===== INPUT MATERIAL

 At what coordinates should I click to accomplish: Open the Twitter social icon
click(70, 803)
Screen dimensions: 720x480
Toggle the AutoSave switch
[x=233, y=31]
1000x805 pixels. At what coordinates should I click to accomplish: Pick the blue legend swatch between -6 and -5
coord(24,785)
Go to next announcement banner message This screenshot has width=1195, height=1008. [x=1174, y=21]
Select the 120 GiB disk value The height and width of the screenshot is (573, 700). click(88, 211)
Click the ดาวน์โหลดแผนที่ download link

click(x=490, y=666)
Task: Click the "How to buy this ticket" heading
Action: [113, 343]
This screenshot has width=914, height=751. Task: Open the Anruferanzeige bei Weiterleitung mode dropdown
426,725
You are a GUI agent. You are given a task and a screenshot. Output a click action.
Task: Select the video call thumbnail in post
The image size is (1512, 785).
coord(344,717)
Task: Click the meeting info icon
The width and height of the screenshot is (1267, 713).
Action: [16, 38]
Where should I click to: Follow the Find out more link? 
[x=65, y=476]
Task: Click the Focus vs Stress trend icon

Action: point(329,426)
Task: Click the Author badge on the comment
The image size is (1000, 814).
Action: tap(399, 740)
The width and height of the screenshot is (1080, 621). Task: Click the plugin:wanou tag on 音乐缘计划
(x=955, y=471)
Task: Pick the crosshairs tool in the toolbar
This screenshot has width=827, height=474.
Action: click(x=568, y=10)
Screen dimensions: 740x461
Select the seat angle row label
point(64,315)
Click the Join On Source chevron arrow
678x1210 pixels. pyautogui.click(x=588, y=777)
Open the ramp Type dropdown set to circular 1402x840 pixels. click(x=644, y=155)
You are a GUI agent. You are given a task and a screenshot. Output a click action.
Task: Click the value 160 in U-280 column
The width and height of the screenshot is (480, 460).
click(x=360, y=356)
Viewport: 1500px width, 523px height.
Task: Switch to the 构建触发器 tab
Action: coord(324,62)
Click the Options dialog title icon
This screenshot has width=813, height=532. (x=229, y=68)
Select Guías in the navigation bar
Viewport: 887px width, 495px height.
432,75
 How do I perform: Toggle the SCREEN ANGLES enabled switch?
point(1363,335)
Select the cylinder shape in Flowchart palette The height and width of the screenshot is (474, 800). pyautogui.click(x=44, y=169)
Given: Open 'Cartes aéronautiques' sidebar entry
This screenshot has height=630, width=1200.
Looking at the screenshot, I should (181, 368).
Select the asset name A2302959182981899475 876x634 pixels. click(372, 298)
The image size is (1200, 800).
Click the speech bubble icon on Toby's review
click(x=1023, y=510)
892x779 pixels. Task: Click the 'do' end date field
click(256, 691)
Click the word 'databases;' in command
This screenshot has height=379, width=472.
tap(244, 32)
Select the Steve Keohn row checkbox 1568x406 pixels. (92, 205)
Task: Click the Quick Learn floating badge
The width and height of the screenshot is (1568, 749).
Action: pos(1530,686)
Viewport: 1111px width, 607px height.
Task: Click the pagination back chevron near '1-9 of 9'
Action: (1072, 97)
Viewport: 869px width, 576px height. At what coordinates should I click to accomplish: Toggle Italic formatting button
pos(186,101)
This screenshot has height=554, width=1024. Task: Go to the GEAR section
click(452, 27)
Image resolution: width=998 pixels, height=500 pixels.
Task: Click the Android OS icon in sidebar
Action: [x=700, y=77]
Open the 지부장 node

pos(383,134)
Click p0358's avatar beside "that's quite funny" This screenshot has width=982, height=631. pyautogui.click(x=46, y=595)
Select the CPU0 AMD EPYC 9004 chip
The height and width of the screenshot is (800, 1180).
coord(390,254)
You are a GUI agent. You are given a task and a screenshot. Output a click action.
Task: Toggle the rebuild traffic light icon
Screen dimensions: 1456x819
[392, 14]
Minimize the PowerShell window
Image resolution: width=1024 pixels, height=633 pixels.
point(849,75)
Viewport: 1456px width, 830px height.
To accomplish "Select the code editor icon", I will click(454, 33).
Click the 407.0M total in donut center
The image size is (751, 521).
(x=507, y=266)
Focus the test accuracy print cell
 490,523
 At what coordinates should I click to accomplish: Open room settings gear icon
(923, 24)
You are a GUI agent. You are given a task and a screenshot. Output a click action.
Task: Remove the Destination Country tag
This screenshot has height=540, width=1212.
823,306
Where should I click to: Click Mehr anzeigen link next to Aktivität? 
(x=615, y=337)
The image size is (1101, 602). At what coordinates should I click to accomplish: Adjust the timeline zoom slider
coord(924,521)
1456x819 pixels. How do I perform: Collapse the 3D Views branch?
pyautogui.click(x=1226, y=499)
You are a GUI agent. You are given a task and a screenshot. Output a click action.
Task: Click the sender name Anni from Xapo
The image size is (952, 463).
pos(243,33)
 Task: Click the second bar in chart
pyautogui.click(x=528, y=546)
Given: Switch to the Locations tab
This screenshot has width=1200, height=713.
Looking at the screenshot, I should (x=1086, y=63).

==========

(WORK INSTRUCTIONS): Which rows above contain the string "Viewport", with uppercase and lowercase treated as different? Report each of those rows, copied in full.

(SOLUTION TO THIS EXERCISE):
Viewport: 1500px width, 523px height.
Viewport: 887px width, 495px height.
Viewport: 1111px width, 607px height.
Viewport: 869px width, 576px height. At what coordinates should I click to accomplish: Toggle Italic formatting button
Viewport: 1456px width, 830px height.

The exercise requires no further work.